法規は国(公)、成果・効果を大事にするのは民、グローバルにいえば、「官から民へ」と言う流れの中にある。
国・公・官から民へ移すには、規制緩和が必要。しかし、今揺り戻しが来ている。そこでは、スタンダードは国が決めるが、効果測定はしますよという流れ。
このような官から民という時代の流れに伴う教育の変化に応じて、学校組織マネジメントという考え方になった。
テキストP17
学校と民間企業のマネジメントは違う。学校は制約が多く、難度が高い。
これは後で述べる。
2 学校組織マネジメントの方法の可能性と限界
P19
学校マネジメントのプロセス
各学校の教育目標 ↓ 学校の内部・外部環境分析 ↓ 学校のマネジメントの構想づくり 具体的な活動計画づくり PLAN ↓ 活動の実施 DO ↓ 活動の評価 CHECK ACTION |
これは、方法論というようりも日常経験則。経験主義であり、一般原則である。どこにでも通用するものは、どこにも通用しない。薬に例えれば分かる。
PDCAもこれだけでマネジメントできると思うのは危険。これを踏まえて、それぞれで工夫する必要がある。確かに今の学校は効果が測られる。そのためにはPDCAを行う。ただ、それだけでは済まない。
このテキストはニュートラル。使いやすく、使いにくい。
3 学校とはどんな組織か?
がっこうはやっかいな組織だ。よい学校がいつまでも続くとは限らない。研究指定が終わってから崩れる学校もあれば、研究発表はしないが地道に成果を挙げている学校もある。
学校の難しさ
@ 目的、目標の設定の困難さ、複雑さ
教育基本法改正ですら目標設定でさんざん議論した。
学校教育の目的・目標(抽象)
↓
各学校の目標(具体)
具体的な行動目標に落とせるように
この抽象から具体にするのが難しい。判定可能な目標・目的にしなければならない。
「元気な子」では、どんな子が元気なのかの分析が必要。計画を導き、評価に耐えれるような目標がなければ行動に移れない。
しかし、落とし穴がある。評価できるものしか目標にしなくなる。
学力テストも難しい。子どもが違う。教育は伸びたかどうかが問題なのに、結果の数字しか問題にしない。
形として企業の論理はわかるが、実際の適用は難しい。
A 組織編成の複雑さ・制約
管理職に人事権がない。アメリカではあるものが、日本ではない。スタッフを選べないのは、組織としては大きな制約。

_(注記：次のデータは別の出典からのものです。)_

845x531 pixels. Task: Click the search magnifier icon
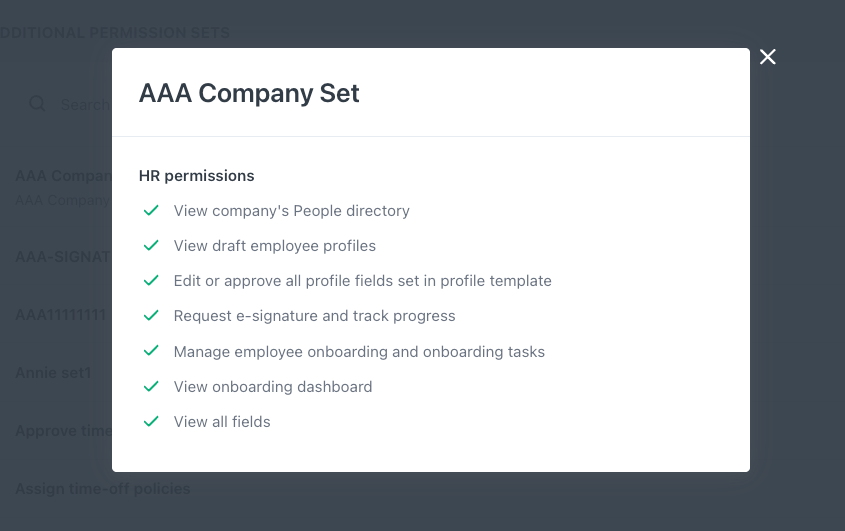[x=37, y=104]
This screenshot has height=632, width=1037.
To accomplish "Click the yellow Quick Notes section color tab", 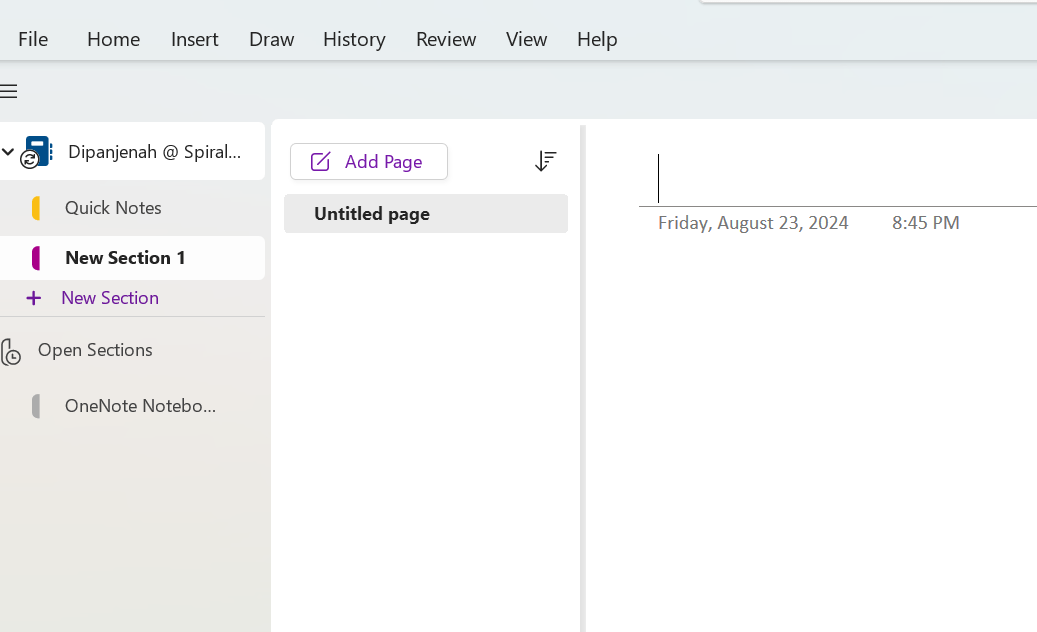I will (36, 208).
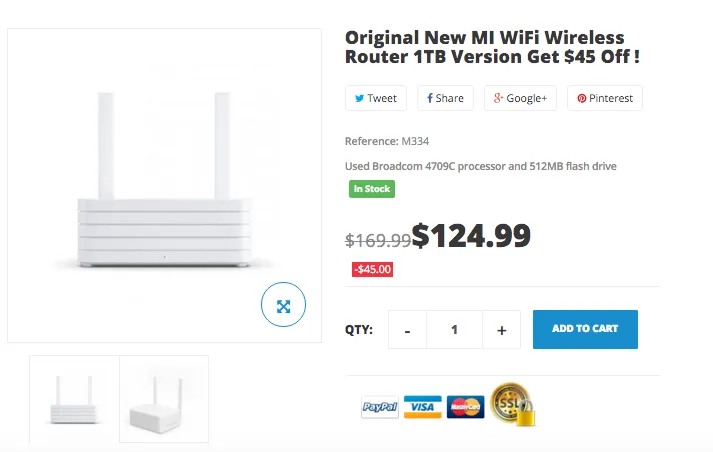
Task: Click the -$45.00 discount badge
Action: click(x=372, y=269)
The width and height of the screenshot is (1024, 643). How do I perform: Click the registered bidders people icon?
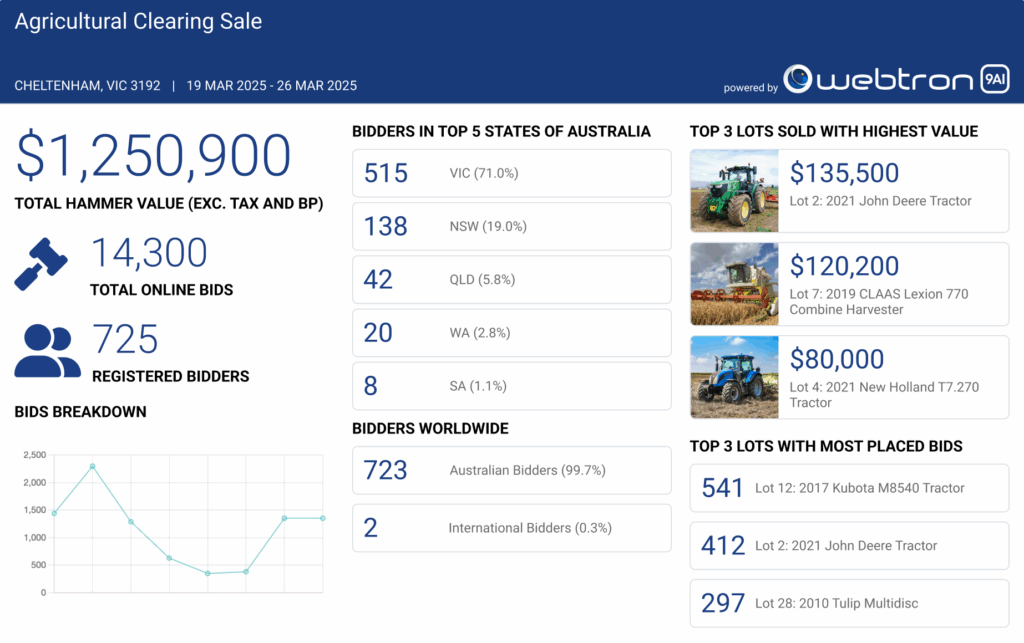(47, 351)
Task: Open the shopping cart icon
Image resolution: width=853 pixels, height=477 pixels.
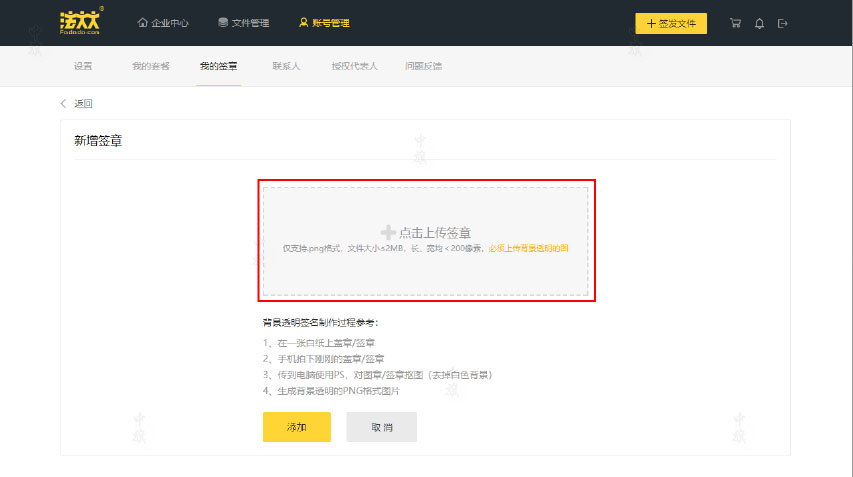Action: (x=736, y=23)
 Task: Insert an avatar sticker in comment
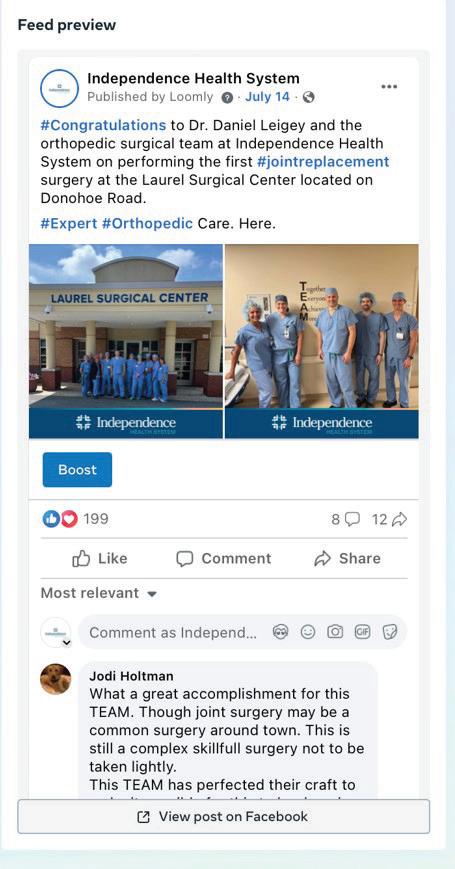click(281, 632)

学校教育の評価も、1年生で入った子が6年生を卒業するころに初めて評価できること。これを無視して、企業の理論は受け入れにくい。
能力給は企業ではある。それを学校に入れると、うまくいくかはわからない。これまで、相互扶助でやってきたものが崩れる恐れもある。
こうした学校の特徴をふまえてマネジメントを考えなければいけない。マネジメントの基本は、「金と人」
B 効果測定の困難さ
子どもの学力は、教師も大きな要因の一つ。しかし、それだけでない。家庭教育、家庭の経済力もある。しかも、それらが絡み合う。
学校のマネジメントの成功の要因はわかりにくい。教師も医者も専門職。医者は病気やけがが治ったかどうか。しかし、教師の技術は見えにくい。
大学で変な学生がいた。それはだれのせいか?小学校?中学校?小学校の担任は?そんなことは言えない。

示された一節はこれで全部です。